Posted by William J. Cook | Jul 02, 2018 | 0 Comments

Going into business with a partner may have felt like a wise decision at the time of your company's creation. Certainly, partnerships can offer a great number of benefits to individuals wanting to collectively move forward with a business venture. Of course, what may start out as a seemingly smooth arrangement could face issues over time.

Partnership disputes are not uncommon. In some cases, individuals may disagree on certain points but come to agreements soon enough. However, you may face more serious issues with your partner or partners that do not get resolved so easily. As a result, you, like many other business owners, may end up facing litigation.

Family and friend issues

A considerable number of reasons exist for problems between business partners. Some of those reasons may not even relate to business. For instance, if you created your partnership with your spouse, other family member or even a close friend, the potential exists that an out-of-work issue could bleed over into work life. This means that if you or your spouse or friend do not have the ability to keep work and personal life issues separate, the company could suffer. You could also face issues if you and your spouse divorce.
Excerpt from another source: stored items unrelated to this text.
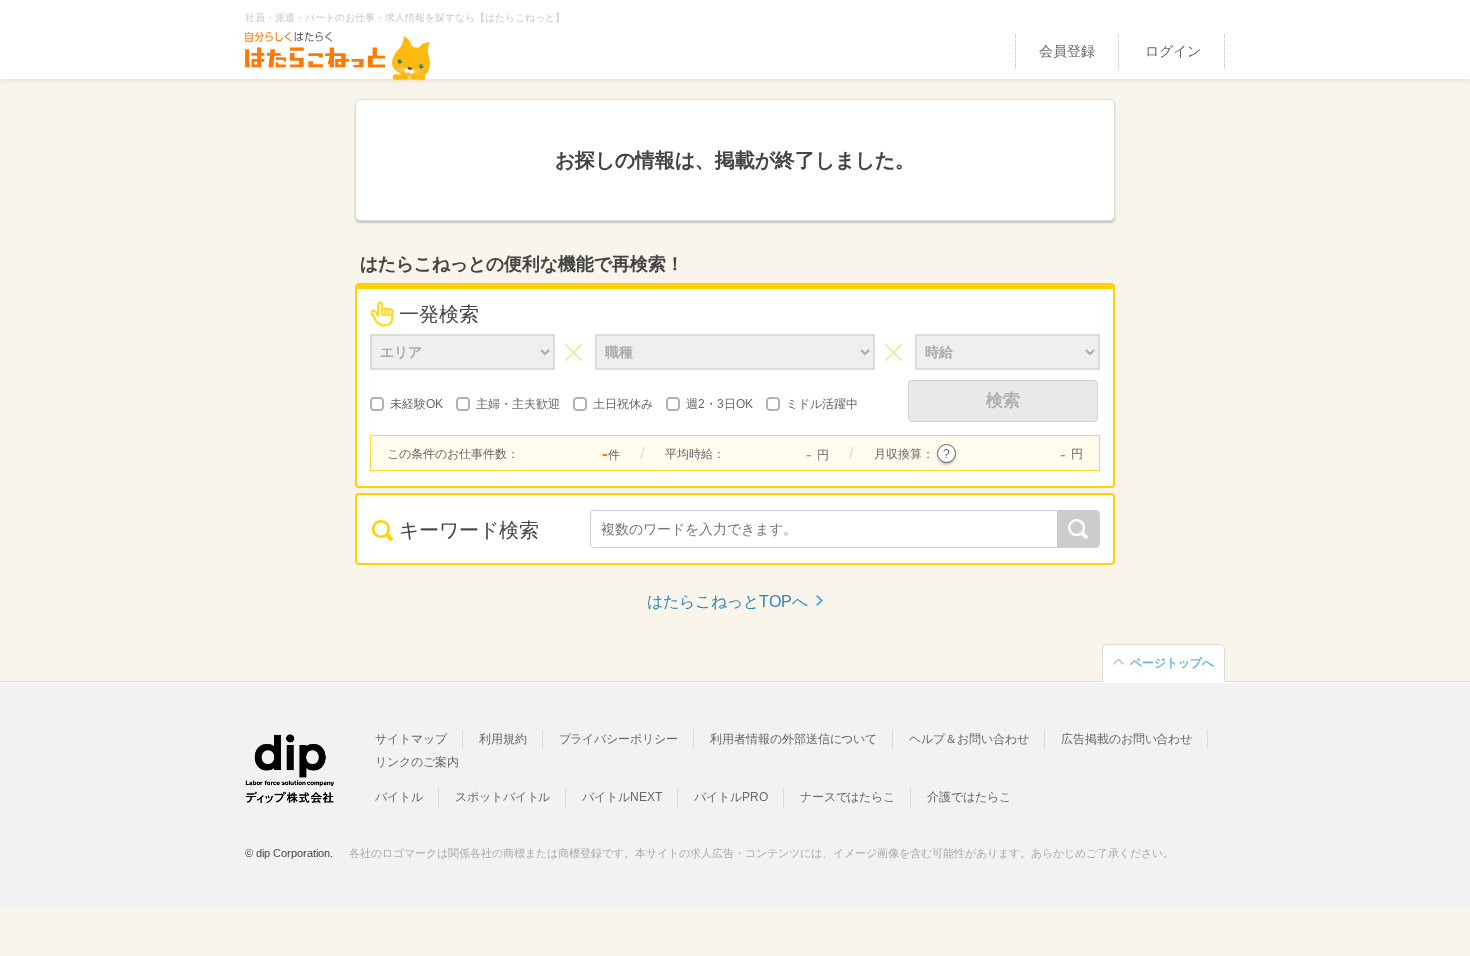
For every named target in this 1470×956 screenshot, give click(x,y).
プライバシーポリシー (619, 739)
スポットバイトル (503, 797)
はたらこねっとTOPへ (727, 601)
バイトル (399, 797)
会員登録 (1067, 51)
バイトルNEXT (622, 797)
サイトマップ (411, 739)
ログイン (1173, 51)
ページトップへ (1172, 663)
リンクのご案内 (417, 762)
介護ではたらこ (969, 797)
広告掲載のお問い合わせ (1126, 739)
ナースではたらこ (848, 797)
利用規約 (503, 739)
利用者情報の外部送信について (793, 739)
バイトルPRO (731, 797)
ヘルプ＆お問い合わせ (969, 739)
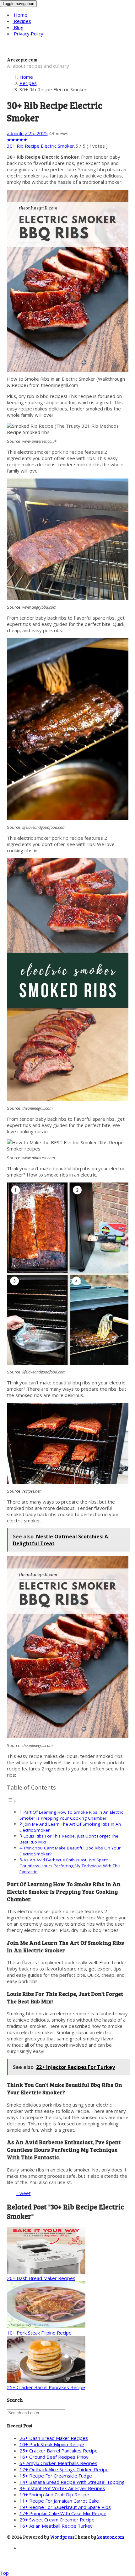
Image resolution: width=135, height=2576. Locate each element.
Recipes (22, 21)
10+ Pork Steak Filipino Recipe (39, 2333)
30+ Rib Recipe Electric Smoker (40, 146)
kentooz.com (110, 2537)
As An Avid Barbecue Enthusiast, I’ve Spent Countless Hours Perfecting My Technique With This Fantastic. (70, 1866)
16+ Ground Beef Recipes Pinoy (54, 2457)
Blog (18, 27)
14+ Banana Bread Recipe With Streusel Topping (72, 2482)
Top (4, 2573)
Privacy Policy (28, 33)
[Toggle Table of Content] (11, 1801)
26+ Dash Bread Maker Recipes (41, 2278)
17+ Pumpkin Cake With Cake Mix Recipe (62, 2513)
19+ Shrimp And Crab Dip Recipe (54, 2494)
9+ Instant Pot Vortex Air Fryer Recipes (62, 2488)
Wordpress (62, 2537)
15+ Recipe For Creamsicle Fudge (55, 2476)
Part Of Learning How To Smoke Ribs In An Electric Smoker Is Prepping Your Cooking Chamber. (71, 1815)
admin (13, 133)
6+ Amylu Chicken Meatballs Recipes (58, 2463)
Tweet (23, 2193)
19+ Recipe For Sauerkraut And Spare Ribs (65, 2507)
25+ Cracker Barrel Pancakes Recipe (46, 2387)
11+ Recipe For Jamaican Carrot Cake (59, 2501)
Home (20, 15)
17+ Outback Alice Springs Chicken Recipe (64, 2469)
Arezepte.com (22, 59)
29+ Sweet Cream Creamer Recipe (56, 2519)
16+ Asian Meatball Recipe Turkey (56, 2526)
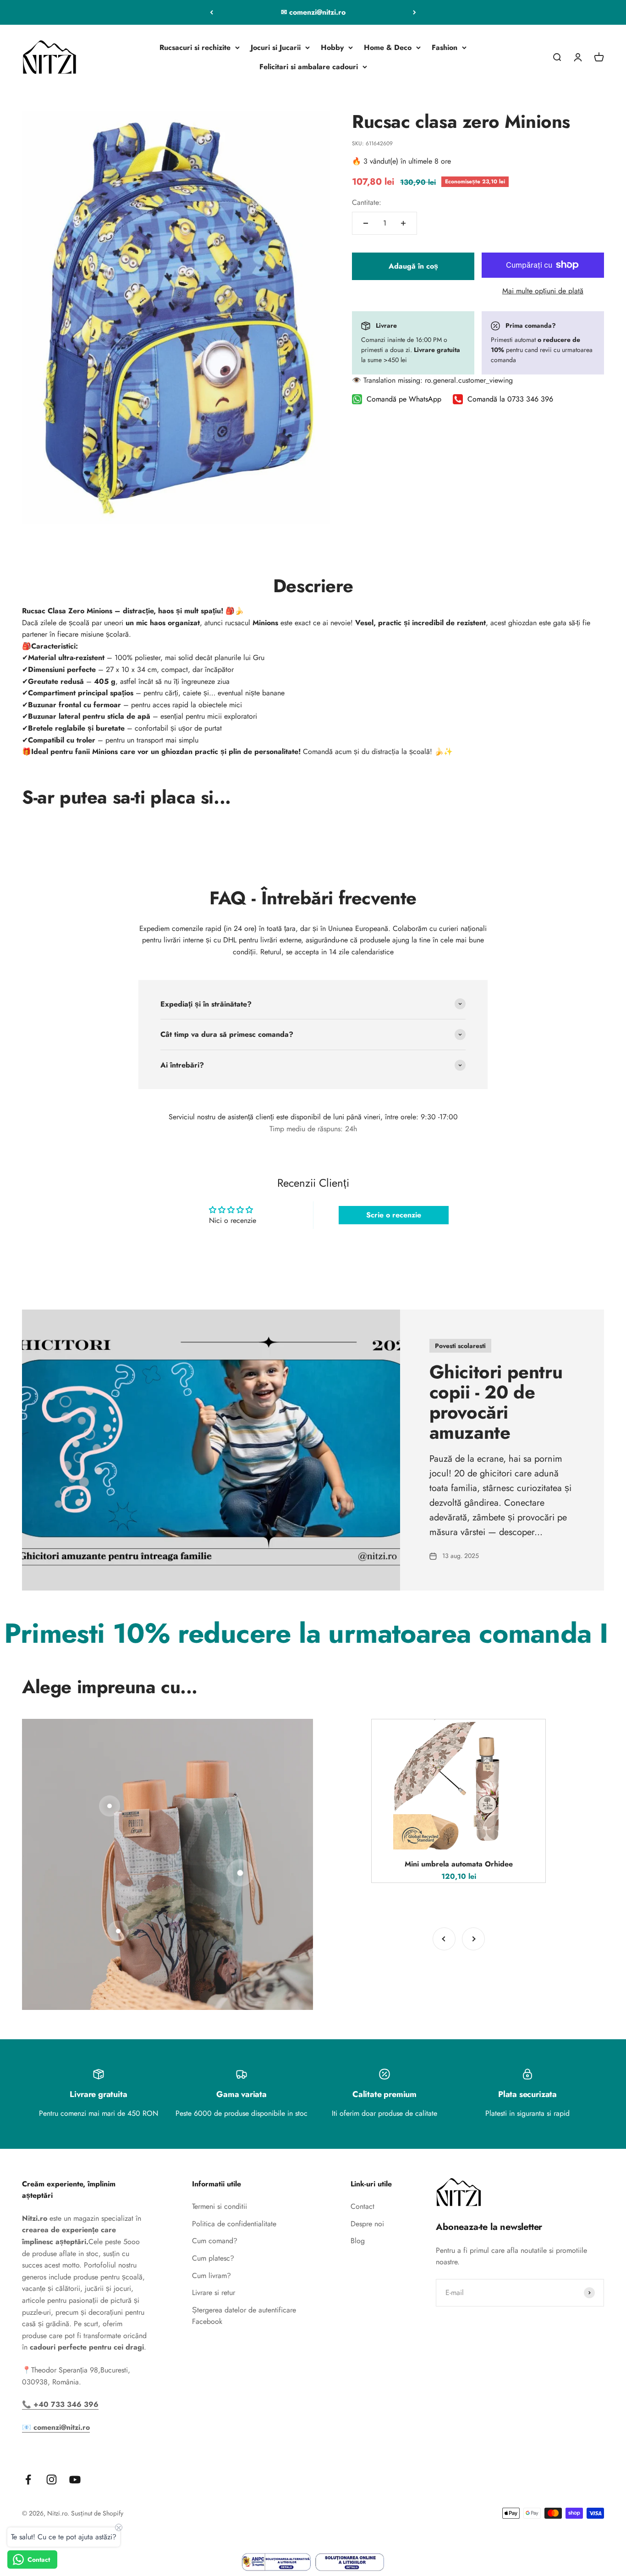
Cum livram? (211, 2275)
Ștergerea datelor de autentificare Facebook (244, 2316)
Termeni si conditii (219, 2206)
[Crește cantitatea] (403, 223)
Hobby (332, 47)
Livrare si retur (213, 2292)
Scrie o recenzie (393, 1215)
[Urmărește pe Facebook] (28, 2479)
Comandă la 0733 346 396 (510, 399)
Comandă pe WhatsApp (404, 399)
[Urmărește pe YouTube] (75, 2479)
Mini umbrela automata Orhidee (459, 1864)
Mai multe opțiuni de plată (542, 291)
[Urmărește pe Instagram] (51, 2479)
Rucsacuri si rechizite (195, 47)
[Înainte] (414, 12)
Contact (362, 2206)
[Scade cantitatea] (365, 223)
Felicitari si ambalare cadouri (308, 66)
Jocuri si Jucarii (276, 47)
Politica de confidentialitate (234, 2223)
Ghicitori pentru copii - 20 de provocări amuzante (496, 1402)
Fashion (444, 47)
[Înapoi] (211, 12)
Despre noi (367, 2223)
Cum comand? (214, 2240)
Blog (358, 2240)
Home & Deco (388, 47)
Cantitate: (366, 202)
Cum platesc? (213, 2258)
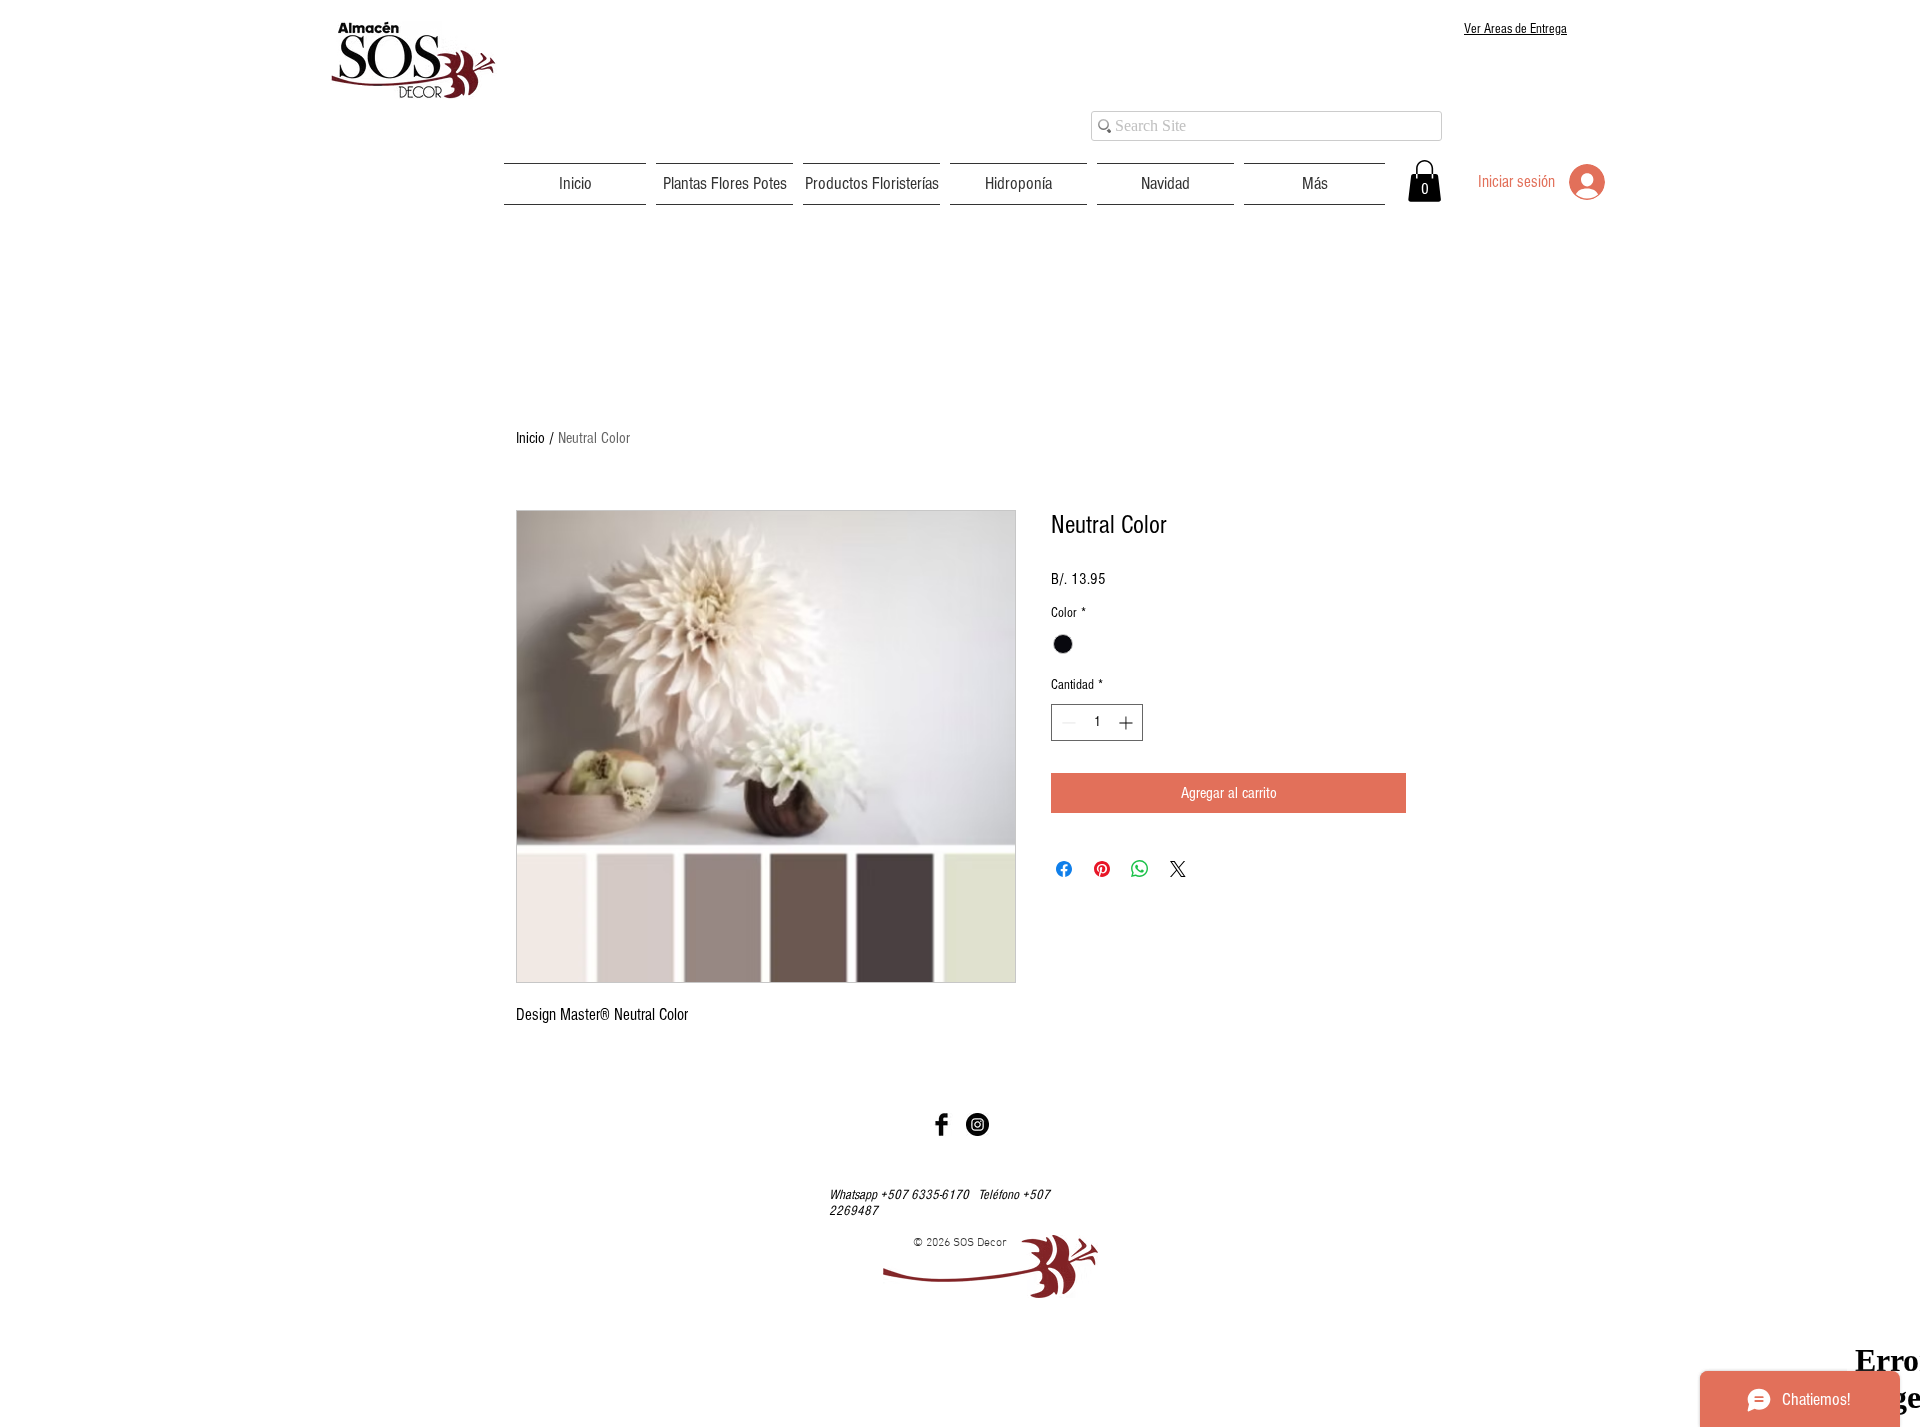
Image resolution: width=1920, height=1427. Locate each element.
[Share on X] (1178, 869)
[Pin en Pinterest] (1102, 869)
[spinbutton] (1097, 722)
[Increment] (1127, 722)
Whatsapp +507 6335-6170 (903, 1195)
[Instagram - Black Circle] (977, 1124)
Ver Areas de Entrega (1515, 29)
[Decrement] (1066, 722)
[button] (724, 184)
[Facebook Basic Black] (941, 1124)
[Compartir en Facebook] (1064, 869)
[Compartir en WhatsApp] (1140, 869)
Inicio (530, 438)
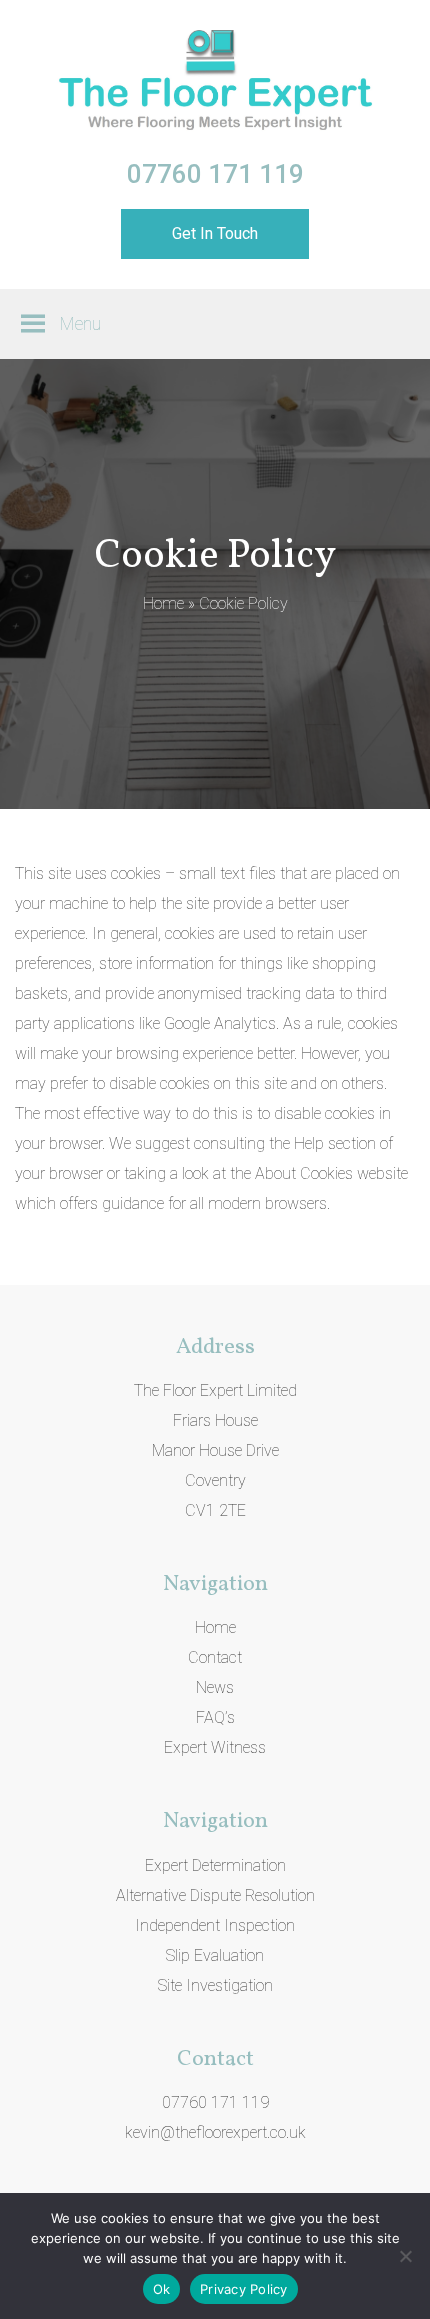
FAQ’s (215, 1717)
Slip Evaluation (215, 1955)
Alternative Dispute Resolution (215, 1895)
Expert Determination (215, 1865)
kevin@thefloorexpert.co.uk (215, 2132)
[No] (405, 2256)
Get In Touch (215, 233)
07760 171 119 (215, 174)
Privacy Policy (244, 2289)
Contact (215, 1657)
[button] (80, 324)
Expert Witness (215, 1747)
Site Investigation (215, 1985)
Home (163, 603)
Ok (162, 2289)
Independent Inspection (215, 1925)
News (215, 1687)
Common issues with any partner

Even if you chose to partner with another business professional or someone else with whom you have limited social or personal interaction outside the office, issues could still easily come about. Some problems that may arise within partnerships include the following:

  • Different goals and values: If you and your partner are not on the same page as far as where you want the company to go, you could end up having clashing opinions later on.
  • Unequal commitment: You may have entered into the partnership with the idea that each of the partners had an equal stake in and commitment to the company. However, disputes could arise if you feel willing to make necessary financial contributions and other partners do not.
  • Personality issues: One reason you may have considered partnering with a friend or family member is because you knew you got along on a personal level. If you chose an outside party to partner with, you may later find out that your personalities are too different to form a cooperative and cohesive partnership.
  • Success issues: Businesses struggle, and even when companies go through good times, they can also face setbacks. If all partners do not have the fortitude to work through the downs as well as celebrate the highs, a lack of immediate success could have a partner wanting out.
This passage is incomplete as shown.